While the UK economy has enjoyed continued growth, with wages increasing and unemployment at historic lows the Chancellor announced plans to increase the UK's attractiveness to international visitors at his Spring Statement.
At the Spring Statement it was announced that from June 2019, citizens of the US, Canada, New Zealand, Australia, Japan, Singapore and South Korea will be permitted to use e-gates at UK airports and at Eurostar terminals. This move is expected to significantly reduce queues and improve the flow of passengers and the overall experience at the UK border.
Another move that will be welcomed by tourists is the abolishment of landing cards in June 2019. This will reduce red tape for travellers and speed up the processing of passengers on arrival in the UK.
Its is believed that this move will only improve Zimbabweans' travel experience to the UK.
Heathrow airport is notorious for its lengthy border queues due to the sheer volumes of international travellers and the UK landing card requirements – these changes will significantly shorten weary travellers' time spent entering the region, which is good news for all foreign visitors to the UK.
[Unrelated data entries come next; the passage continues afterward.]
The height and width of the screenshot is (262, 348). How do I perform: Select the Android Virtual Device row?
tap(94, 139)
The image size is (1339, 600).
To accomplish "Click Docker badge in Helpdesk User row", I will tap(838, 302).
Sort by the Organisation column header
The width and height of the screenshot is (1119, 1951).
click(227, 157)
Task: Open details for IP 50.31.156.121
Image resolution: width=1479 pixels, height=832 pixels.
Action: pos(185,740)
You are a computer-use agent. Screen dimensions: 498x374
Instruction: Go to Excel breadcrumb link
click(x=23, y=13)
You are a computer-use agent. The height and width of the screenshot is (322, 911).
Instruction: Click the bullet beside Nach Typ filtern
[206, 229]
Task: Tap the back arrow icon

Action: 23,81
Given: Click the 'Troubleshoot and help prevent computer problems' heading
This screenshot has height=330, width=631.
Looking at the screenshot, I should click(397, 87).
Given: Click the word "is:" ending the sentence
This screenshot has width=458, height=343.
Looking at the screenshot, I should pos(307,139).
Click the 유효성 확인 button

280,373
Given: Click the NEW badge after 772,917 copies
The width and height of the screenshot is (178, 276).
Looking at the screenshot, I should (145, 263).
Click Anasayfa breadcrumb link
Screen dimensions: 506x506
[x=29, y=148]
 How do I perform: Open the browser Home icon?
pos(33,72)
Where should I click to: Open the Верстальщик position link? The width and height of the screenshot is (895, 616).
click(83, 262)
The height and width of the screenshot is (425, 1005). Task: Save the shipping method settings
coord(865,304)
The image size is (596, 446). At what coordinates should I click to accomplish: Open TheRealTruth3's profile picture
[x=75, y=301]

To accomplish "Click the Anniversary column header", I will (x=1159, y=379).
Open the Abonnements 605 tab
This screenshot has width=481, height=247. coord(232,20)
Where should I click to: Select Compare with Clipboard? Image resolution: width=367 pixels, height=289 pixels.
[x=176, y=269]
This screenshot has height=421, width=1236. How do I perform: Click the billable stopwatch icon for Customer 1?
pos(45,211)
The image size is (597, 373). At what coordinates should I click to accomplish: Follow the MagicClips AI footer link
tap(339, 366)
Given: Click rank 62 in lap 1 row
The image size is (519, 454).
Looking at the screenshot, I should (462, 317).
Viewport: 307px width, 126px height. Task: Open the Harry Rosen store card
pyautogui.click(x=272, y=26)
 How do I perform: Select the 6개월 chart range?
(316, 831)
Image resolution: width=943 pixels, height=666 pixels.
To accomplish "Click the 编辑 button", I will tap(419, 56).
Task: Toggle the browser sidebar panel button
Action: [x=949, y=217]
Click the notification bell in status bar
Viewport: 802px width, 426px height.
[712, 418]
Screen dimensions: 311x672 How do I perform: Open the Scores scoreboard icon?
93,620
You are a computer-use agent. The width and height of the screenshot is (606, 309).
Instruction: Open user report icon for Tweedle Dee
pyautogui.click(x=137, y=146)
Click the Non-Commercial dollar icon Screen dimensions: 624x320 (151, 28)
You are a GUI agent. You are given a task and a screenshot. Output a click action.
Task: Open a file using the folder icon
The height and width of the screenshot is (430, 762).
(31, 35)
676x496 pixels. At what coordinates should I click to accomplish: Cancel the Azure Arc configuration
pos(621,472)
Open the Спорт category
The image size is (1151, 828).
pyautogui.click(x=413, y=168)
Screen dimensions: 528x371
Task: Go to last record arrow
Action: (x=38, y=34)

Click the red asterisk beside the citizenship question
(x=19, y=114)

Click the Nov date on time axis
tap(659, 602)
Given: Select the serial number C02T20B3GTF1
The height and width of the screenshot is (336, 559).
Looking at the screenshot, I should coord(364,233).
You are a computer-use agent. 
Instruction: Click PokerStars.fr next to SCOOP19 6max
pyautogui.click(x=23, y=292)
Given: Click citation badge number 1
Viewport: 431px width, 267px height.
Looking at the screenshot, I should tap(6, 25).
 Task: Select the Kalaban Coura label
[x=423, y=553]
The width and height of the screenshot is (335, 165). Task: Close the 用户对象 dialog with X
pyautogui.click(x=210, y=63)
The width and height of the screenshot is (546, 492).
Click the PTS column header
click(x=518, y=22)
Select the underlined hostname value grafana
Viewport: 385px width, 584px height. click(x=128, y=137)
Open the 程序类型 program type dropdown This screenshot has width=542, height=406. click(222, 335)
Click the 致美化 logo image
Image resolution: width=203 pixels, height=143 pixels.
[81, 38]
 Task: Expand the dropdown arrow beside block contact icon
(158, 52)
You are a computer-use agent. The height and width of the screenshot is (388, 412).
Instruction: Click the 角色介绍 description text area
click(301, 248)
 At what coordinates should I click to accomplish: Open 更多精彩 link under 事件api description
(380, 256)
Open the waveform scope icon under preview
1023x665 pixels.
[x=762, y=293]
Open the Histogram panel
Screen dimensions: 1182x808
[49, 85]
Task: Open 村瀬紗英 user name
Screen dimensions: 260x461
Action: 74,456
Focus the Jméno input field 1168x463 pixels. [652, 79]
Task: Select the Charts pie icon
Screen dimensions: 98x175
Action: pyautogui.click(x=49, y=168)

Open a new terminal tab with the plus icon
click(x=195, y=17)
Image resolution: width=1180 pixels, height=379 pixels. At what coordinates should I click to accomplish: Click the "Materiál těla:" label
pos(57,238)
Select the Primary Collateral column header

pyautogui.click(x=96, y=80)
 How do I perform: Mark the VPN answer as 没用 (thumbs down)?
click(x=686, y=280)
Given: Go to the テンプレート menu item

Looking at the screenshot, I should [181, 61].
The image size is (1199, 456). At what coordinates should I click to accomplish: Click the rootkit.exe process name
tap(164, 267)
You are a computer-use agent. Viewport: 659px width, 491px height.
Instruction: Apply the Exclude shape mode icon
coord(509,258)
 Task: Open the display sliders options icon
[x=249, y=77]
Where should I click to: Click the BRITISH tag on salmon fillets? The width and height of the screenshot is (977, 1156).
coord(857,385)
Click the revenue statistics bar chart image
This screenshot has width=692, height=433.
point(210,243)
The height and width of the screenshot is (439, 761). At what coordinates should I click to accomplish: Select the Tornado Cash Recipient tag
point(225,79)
The Chancellor made a third announcement that research institutes and innovating businesses will benefit from an exemption for PhD-level occupations from the cap on high-skilled visas from this autumn - Zimbabwean springtime.
Overseas research activity will also count as residence in the UK for the purpose of applying for settlement, meaning researchers will no longer be unfairly penalised for time spent overseas conducting vital fieldwork.
Even though these changes only affect the most highly skilled foreign workers, Zimbabwean academics looking to further their careers in the well funded, highly visible and globally influential environment that UK universities and research facilities offer, now have even more opportunities to relocate overseas.